Once this is trained, we can sub in (in theory) any arbitrary desired demonstration, and the network will learn how to "extract" what is intended, and uses the demonstration as a crutch that is being imitated. It's a bit of a change of mindset, but a very powerful one, much more general one, and much more exciting one.
karpathy, I see you are at Stanford for Deep learning and NLP... I'm working on a project for audio/sound classification and have been sniffing around for some folks who may have encountered a similar set of feature points for audio data in deep learning. Would you be open to connecting? If so, let me know an email or other way to contact you and I'll reach out.
For some constructive feedback, this is a really awkward way of getting in touch with someone. Assume they're busy and professional, you're sending them a message to ask them to send you a message to tell you how to send them a message...
If you want to contact someone, check their public profile on their website and see if they've said there's a preferred way (some people want everything to a certain email address, call them directly, never call them, flat out tell you not to contact them or more commonly just say email them and get to the point). Follow whatever they suggest.
Write something simple and clear, and be upfront about what you're asking for. Make it as easy as possible for the person to help you (this applies to both reading and answering the question).
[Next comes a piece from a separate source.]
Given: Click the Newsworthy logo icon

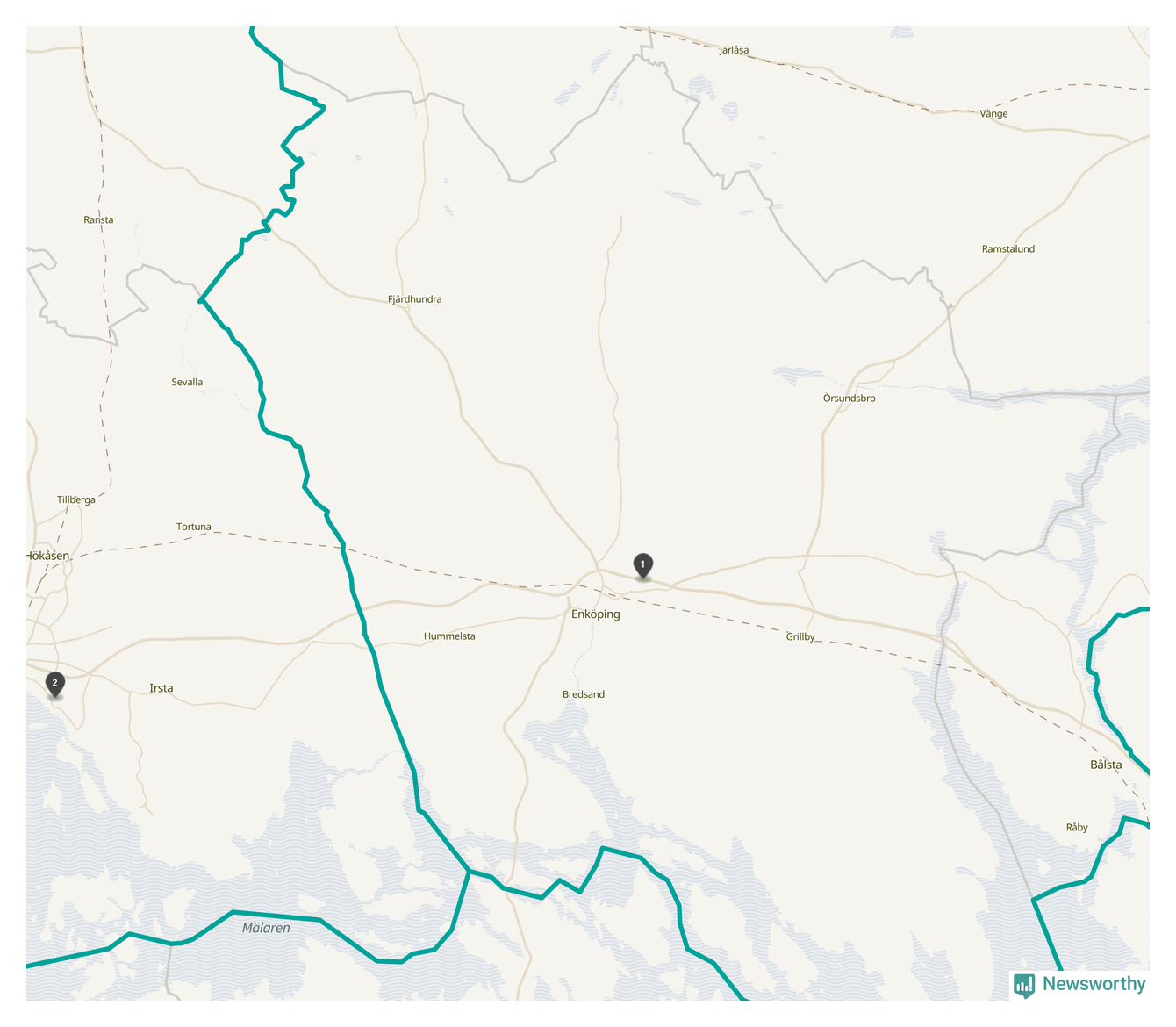Looking at the screenshot, I should 1024,986.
I'm far more likely to reply if I can open an email, type a sentence or two, and then move on.
With your message, I don't know if you're just after datasets, help with a particular problem, a mentor, business partner or what. I also don't know what area of audio/sound classification so if I was actually in that area then I'd not know right now if I could help or not (whereas if you'd said human voices, bird chirps, etc. I'd have a better idea).
Essentially, assume most people are pleasant and helpful but also extremely busy.
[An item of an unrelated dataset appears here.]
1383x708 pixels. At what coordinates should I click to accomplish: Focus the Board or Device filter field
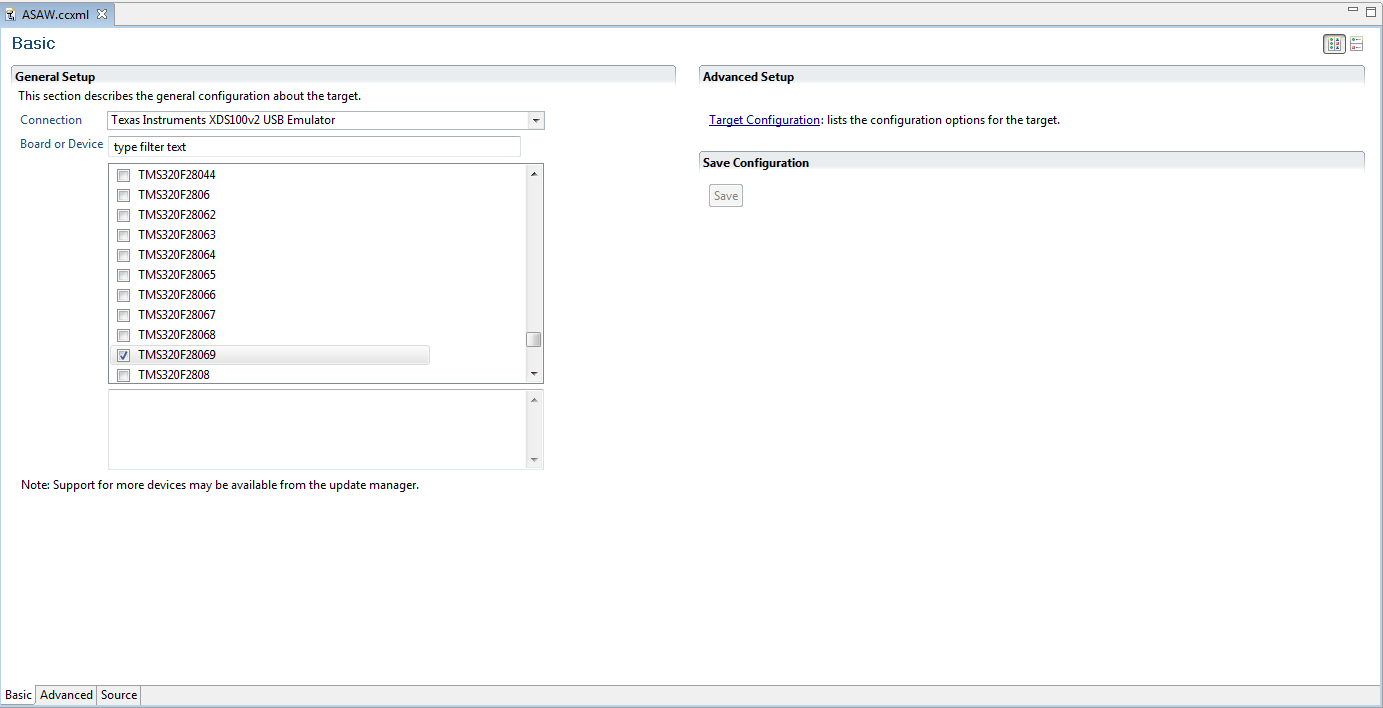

The algorithm has a major limitation: it's supervised learning, which means it needs big data sets for learning. And to create big learning sets, you need first to solve the problem that you are teaching the network how to solve. In this instance, the authors needed first to solve the problem of block stacking so that they could generate a learning set, which they used to learn how to stack the blocks. This issue is general to this method: Let's say you want to create a maid robot, you would have first to solve all the problems relating its duties (opening a door, cleaning the table, grasping a bottle ...), before you could train this network to solve these problems.
To resolve this limitation we need either to create deep networks that do not need big data sets, which does not seem possible right now. Or we try to factorize the problem differently: for example, we separate learning how the control of the robot (e.g. how to move something for point a to b) and learning how to abstractly solve the problem (in this case, learning that you need to stack the blocks in a certain order).
You can describe any collection of algorithms as a single, more complicated, one. And it seems reasonable to say that humans are quite advanced given we can't yet replicate some of their reasoning capabilities.
Yes but to get to that point, Herbert needs to know the physics of the world, cause the mail may be under the kid's football which would drop on the floor of the mail is pulled and bounce around and break some things. And the robots also needs to know about making the right decision: is it better to let the ball break the China vase than making a move that would hit the dog in the face even not very hard?
In order to get there, you need a robot that knows a lot of stuff.
I think for the example with the China you would just have it do it's best to avoid things and if it breaks stuff then it breaks stuff. Unless you're robot breaks a ton of stuff in normal operation I don't see how being unable to choose between different things to break being a large issue
Having to anticipate how the robot will screw up and reorganize your life based around that is a big issue. It's a big enough reason for people to decide they need to give up a dog they love, and people love dogs a lot more than they love robots.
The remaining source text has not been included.